Winsome, amusing, and intelligent debut collection of essays by a slacker cursed with taste, mildly astounded that a Queer Eye–influenced world has caught up with him.
Journalist and occasional stand-up comic Hyman reflects on how one’s lifestyle choices or aesthetic preferences can result in greater challenges or disappointments—in his case, the incongruity of loving the finer things and yearning for high society while failing to escape the impoverished and lonely life of a New York writer.
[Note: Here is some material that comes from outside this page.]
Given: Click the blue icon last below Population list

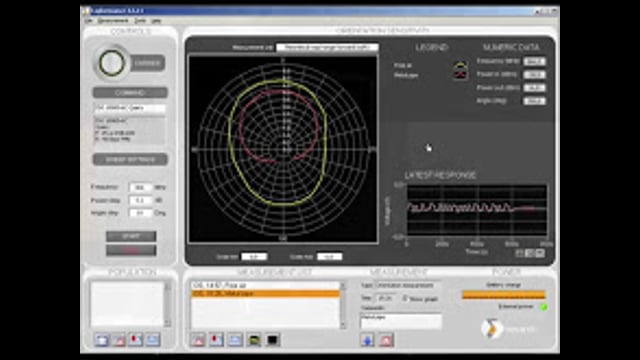Looking at the screenshot, I should tap(153, 340).
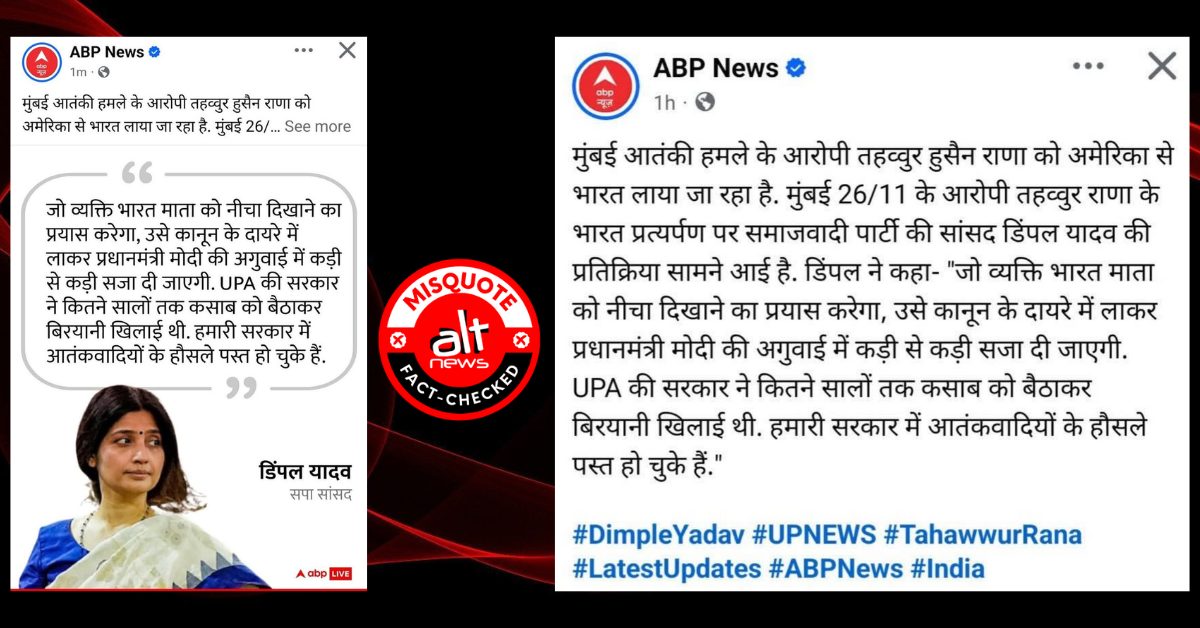Open the #ABPNews hashtag
The width and height of the screenshot is (1200, 628).
click(836, 569)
Of his purported “metrosexual” tendencies, he notes that “a straight man cannot exhibit good taste in design or home furnishings, or the competence to dress himself” without being frequently mistaken for gay. (He shrewdly tags the mainstream fixation upon so-called metrosexuals as a marketing ploy akin to the Gen-X craze of the early 1990s.) Hapless but well appointed, Hyman portrays with the right mix of self-deprecation and acute observation his adventures in incompetence: a failed ménage à trois, a disastrous drug-fueled Oaxacan road trip, Internet liaisons with women prone to first-date vomiting. Other essays utilize fairly ordinary set-ups as a springboard for Hyman’s self-portrait as a confused yet resolute Everyman. “Law School Dropout” depicts his flight from a “mecca for conformity [that] offers vocational training more than it does intellectual challenge.” In “The Seven Habits of Highly Laid-off People,” he takes an archly humorous look at the white-collar chaos fomented by the 2001 recession. Hyman writes with surprising tenderness about the vicissitudes of contemporary dating, as in “The Wedding Swinger” or “The Penultimate Girlfriend,” with whom his moment flamed out too quickly. And he doesn’t neglect topics specific to the true metrosexual experience, such as high-end shirts and Brazilian bikini waxes. His work may appeal to fans of David Sedaris, but Hyman has more in common with such Manhattan chroniclers of the louche life as Jonathan Ames and Thomas Beller.
Though not without the occasional easy joke or sappy tangent, more thoughtful and artfully written than its sell-by-today title implies.